T.K. Arun, ex-Economic Times editor, is a columnist known for incisive analysis of economic and policy matters.
November 28, 2025 at 9:56 AM IST
The Supreme Court wants the government to set up an independent regulator for online content, while also asserting that it does not want to restrict free speech. Thinking of impossible things before or after breakfast generally has been considered to be the indulgence of queens in Wonderland. How royal privileges crumble!
The Court’s desire to check harmful social media content is entirely commendable. But instituting what effectively would become a censor board for social media is not the appropriate solution. Treating online social media platforms on par with traditional media in terms of being held accountable for the material they publish is the solution.
If a newspaper publishes a letter from a reader that is scurrilous, antinational, pornographic, libellous, defamatory or designed to cause enmity between people or communities, the publisher of the newspaper cannot shrug its shoulders and say, no staffer under the control of the publisher and its editorial leadership authored the impugned content. The publisher bears the full responsibility for what it permits to appear on its publication.
There is no reason to hold social media platforms to a different standard. When they carry on their platforms that shame or defame innocent people, and abet suicide, depression and stunted social and psychological development among the very young, they should not be allowed to use freedom of expression to defend their conduct.

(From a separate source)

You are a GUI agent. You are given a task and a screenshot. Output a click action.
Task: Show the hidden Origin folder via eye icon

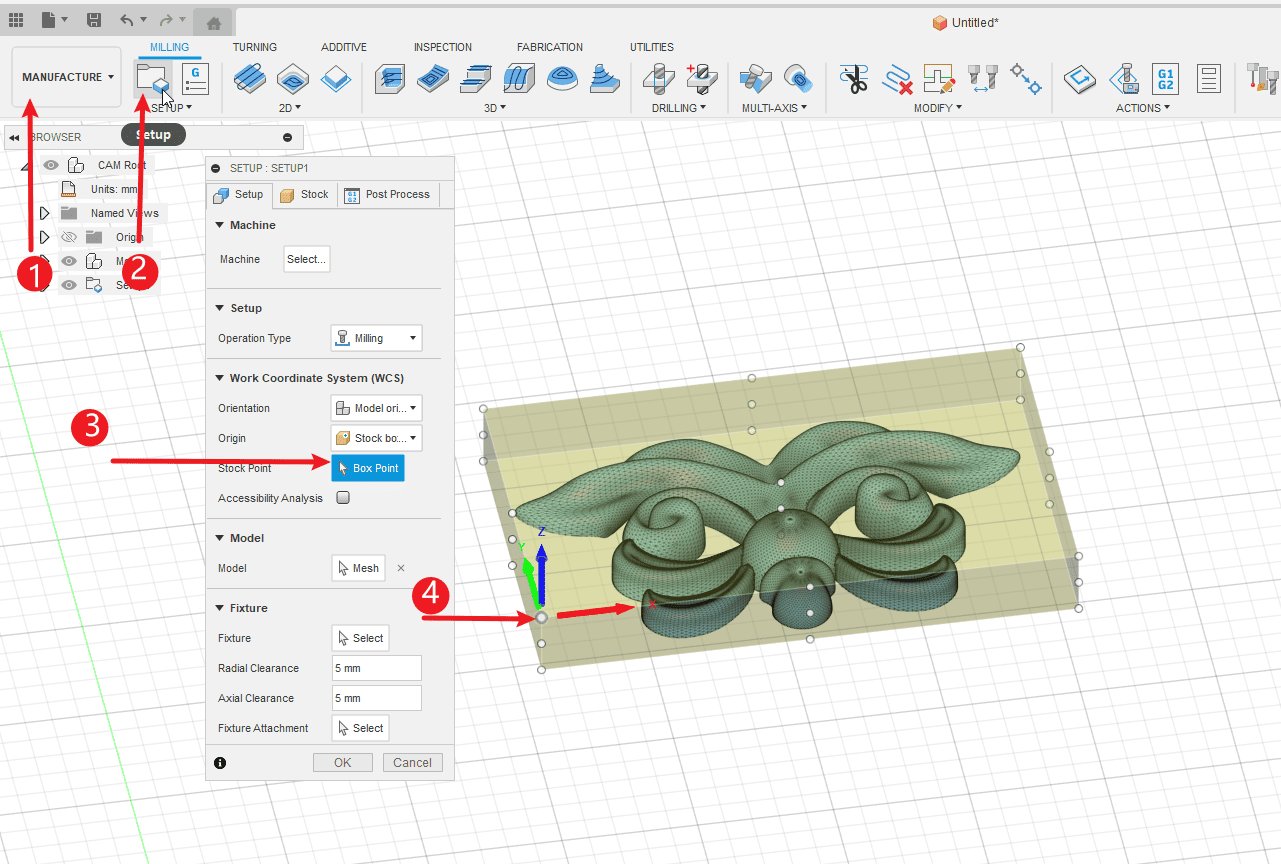(x=69, y=237)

Social media platforms cannot claim to be helpless in filtering out the undesirable. They do screen content for some things, child porn, and racism, for example. They employ algorithm to direct content to particular users to keep them glued to the site, feeding them what analysis of past consumption patterns tells them those readers find fascinating. Which means that they are not passive publishers of what users generate, but examine the content that users seek to publish.

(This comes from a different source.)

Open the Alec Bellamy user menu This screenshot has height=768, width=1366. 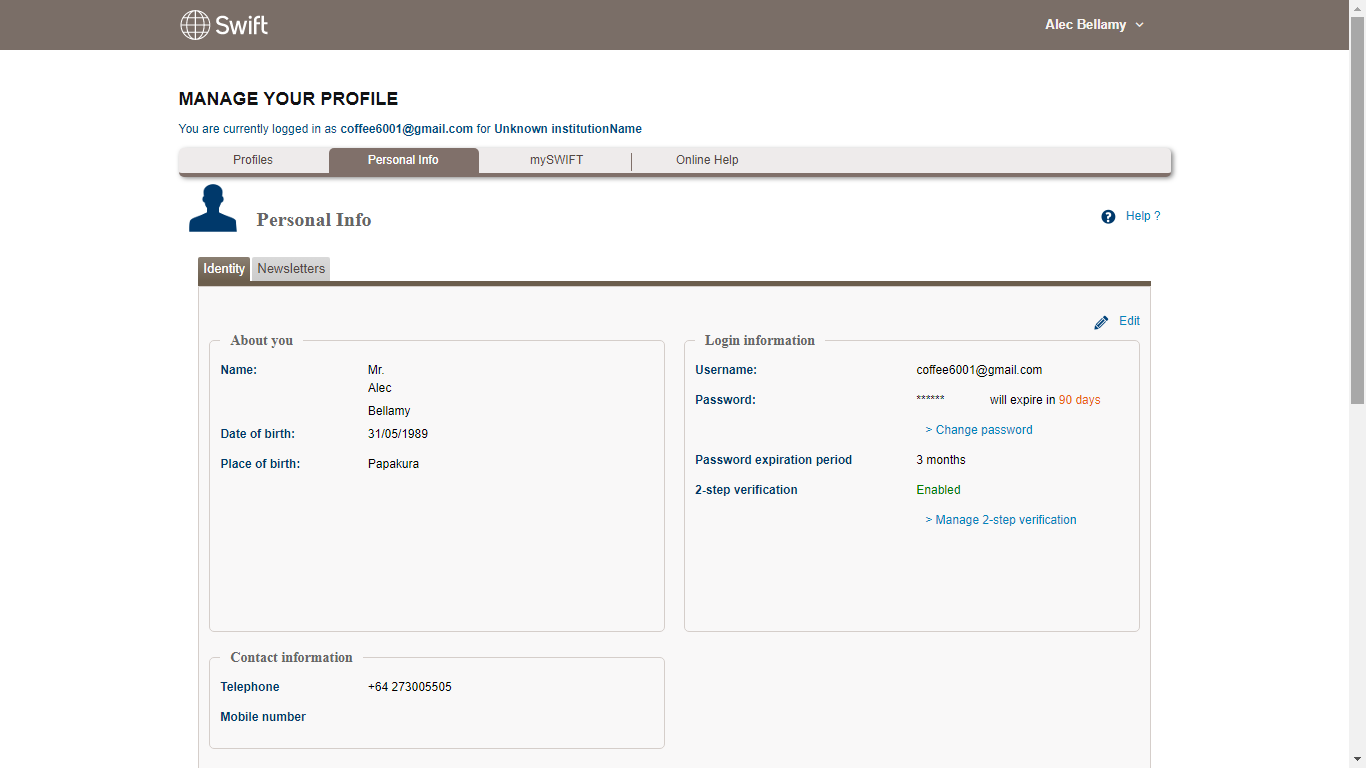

The advent of powerful Artificial Intelligence reinforces the ability of social media platforms to filter out content that falls foul of norms devised by the platforms themselves in compliance with the laws of the land where they operate.
Social media platforms are used to the protection that Section 230 of the US Communications Decency Act has accorded them, against being held responsible for the content that users generate and post on their platforms. The law also authorises them to remove obscene, excessively violent and other problematic content. Social media platforms have chosen to pick up the shield, but not the sword Section 230 offers them.
Since then, it has generally been taken as the norm that social media platforms are not accountable for user generated content, or UGC. It is time to move away from what has now become an archaic provision and is being opposed by the largest social media platform owner Meta itself.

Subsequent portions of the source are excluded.